Stored data

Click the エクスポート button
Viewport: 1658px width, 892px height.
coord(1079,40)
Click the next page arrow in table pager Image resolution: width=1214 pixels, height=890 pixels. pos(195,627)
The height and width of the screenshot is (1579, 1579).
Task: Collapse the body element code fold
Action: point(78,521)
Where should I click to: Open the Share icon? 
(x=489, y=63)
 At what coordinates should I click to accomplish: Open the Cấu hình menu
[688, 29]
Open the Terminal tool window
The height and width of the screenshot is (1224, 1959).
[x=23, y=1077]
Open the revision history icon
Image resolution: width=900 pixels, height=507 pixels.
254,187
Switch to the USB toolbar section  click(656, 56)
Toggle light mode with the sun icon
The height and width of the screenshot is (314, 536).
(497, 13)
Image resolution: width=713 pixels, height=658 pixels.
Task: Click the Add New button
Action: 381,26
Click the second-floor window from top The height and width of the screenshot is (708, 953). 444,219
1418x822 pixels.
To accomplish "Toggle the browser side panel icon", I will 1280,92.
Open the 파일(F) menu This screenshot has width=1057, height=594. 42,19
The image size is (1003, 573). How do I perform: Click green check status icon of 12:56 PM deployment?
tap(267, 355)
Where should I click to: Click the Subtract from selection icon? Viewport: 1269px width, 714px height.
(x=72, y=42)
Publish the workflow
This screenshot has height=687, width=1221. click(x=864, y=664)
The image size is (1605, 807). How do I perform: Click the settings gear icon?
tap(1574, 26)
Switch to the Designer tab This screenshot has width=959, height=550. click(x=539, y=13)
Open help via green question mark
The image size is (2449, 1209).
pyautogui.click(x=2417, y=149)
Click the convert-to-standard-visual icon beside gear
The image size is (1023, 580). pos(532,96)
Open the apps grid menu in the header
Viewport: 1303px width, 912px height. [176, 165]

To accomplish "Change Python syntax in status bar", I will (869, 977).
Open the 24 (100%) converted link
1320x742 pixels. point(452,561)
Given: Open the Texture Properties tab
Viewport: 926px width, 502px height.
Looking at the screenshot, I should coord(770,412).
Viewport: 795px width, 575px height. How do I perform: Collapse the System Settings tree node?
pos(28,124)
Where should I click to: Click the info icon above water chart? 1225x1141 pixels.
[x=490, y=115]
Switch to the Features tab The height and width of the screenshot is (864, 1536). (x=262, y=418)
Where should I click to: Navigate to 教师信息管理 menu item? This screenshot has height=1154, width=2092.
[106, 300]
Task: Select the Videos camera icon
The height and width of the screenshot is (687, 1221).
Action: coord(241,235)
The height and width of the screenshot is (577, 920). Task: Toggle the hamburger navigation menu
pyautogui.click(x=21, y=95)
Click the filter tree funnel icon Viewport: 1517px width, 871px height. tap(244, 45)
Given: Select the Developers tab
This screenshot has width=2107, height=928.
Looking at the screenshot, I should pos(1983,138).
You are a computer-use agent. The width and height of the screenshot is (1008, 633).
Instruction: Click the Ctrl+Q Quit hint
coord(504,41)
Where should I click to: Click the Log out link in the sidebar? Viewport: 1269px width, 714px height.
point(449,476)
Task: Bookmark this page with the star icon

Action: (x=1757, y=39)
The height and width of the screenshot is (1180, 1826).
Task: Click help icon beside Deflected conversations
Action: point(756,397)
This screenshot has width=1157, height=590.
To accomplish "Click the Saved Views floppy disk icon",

Try it
For the string "window", go through the entries above and copy each line where it occurs.

Solved exercise
Open the Terminal tool window
Click the second-floor window from top The height and width of the screenshot is (708, 953). 444,219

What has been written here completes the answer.